I recently finished reading, “Backwards: Returning to Our Source for Answers,” by Nanci Danison. It’s a fascinating read as the author describes what people have come to recognize as a near-death experience, but she refers to her adventure into the unknown as a “beyond-death experience.” Or that she experienced “temporary death,” which implies a longer time out of the corporal self and an ultimate return – with vivid memories of what happened.
Ms. Danison describes her experience lasting long enough to transform into a Being of Light, and merge with the Source – God. And being an attorney, she is able to articulately and analytically describe her experience in great detail.
She uses the term “backwards” because she says she discovered that many religious and societal beliefs are backwards, and because, metaphorically, we are really traveling backwards in our personal journeys – heading back to the Source that created us, and back to that fully awakened state of awareness we discarded when we entered the physical human form.
One of the things I find appealing about her book is that she uses very generic terms to describe the spiritual world and the afterlife. Something that many people may find appealing as they have soured on restrictive dogmatic language, and the limitations that are imposed by traditional religions through their texts.
Or maybe it was the multiple translations and alterations of those texts over time that have made them less appealing.
But regardless of what people describe as a close-to-death, near-death, or now, beyond-death experience, all of those returning to the living have described some form of the “life review.” Where in an instant, a flash, we see and re-experience all of our human existence.
Every single moment.
Ms. Danison even says we feel and experience every emotion and feeling we produced in others as a result of our actions. For some folks, especially if the person was narcissistic, that thought may be terrifying because they would actually have to feel emotion and empathy – for the first time.
It is an amazing concept. That we will review our entire life at the moment of leaving the body. And to what purpose? It sounds very organized and chronological, whereas now, I have resurfacing memories in a much more haphazard and disorganized fashion. And it makes me wonder if what is being described is merely a compressed version of what we’re doing in our living state.

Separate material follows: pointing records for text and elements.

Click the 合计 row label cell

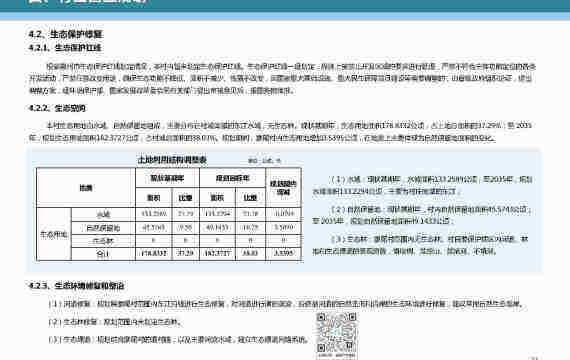[104, 254]
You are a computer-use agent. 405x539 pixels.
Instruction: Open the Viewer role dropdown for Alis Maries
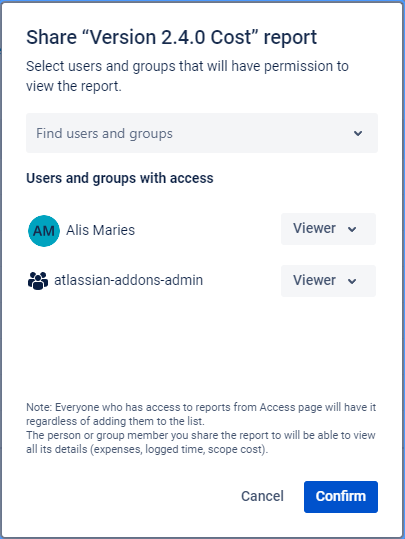pyautogui.click(x=328, y=229)
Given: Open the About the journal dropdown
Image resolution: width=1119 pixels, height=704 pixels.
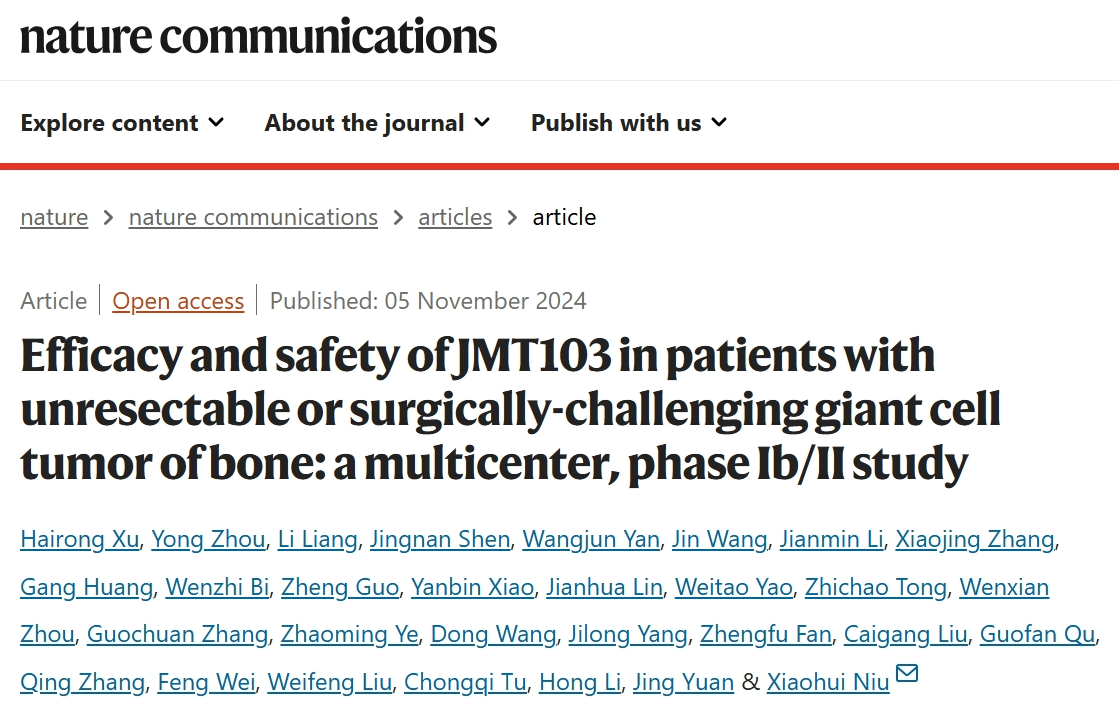Looking at the screenshot, I should coord(377,123).
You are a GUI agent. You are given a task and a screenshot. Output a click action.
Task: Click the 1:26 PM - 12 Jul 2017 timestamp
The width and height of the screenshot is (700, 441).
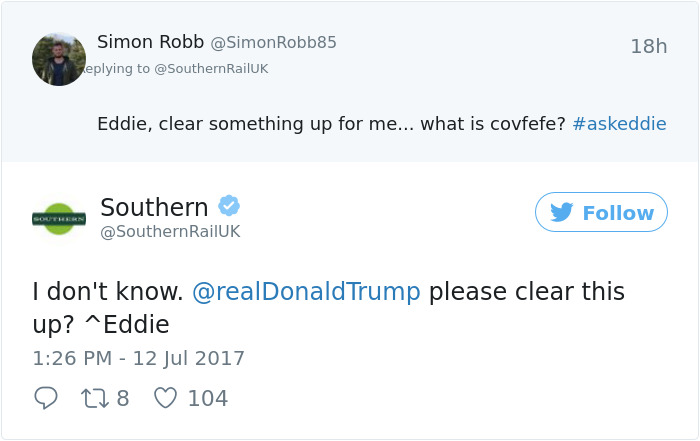click(x=138, y=358)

The memories I’m re-visiting now are extremely vivid and yet there is no cohesion. I can’t always think of a reason as to why my mind traveled there. The event simply pops up in my head for no apparent reason as it is not connected to anything I’m doing in the present. Or maybe the connection is just so remote I don’t recognize it. Sometimes, I can piece a trail together. Where I was thinking about a certain event or topic and it traces back to that moment from the past.
More often, not.
The reason I’m pondering this is that we, or our minds, always seem to have trouble living in the present moment. In the here and now. We are constantly dancing back and forth between the past and the future in our thoughts. So, just for fun, imagine we are making our life review right now. In the present. That we are on the precipice of death at every moment, and we are engaged in this review and judgment of all of our past actions and experiences.
And when we come to the end, time’s up, we depart.
Of course, since we are still in corporal form now, as we remember, we are also creating new memories simultaneously. So we have more to remember. Will our thoughts ever catch up at some point? Maybe the challenge is to keep experiencing in the here and now so we will, in effect, keep on living.
Now there’s a thought for you.
Can we prolong earthly existence simply by living more fully and experiencing more? In a sense, figuratively at least, the answer has to be yes. But at some point, the physical machine we are riding in will break down. Just like those old cars rusting in the salvage yard . . .
I hope that whenever you do it that your life review is meaningful. That you will have experienced life to its fullest, and found and given, at some point, unconditional love.
Photo: I could actually pick any photo I wanted for this piece of writing today, as anything I’ve photographed would represent something from my past – a part of my life review. But I chose this one. The Grand Prismatic Spring in Yellowstone. Like our memories, the Spring is very vivid, colorful, and diverse. A vast expanse that can be called upon. A plain that is mist-like. Not always sharp in definition, but hovering in the background of our thoughts and dreams. What is real and what is imagined in such a increscent landscape of images?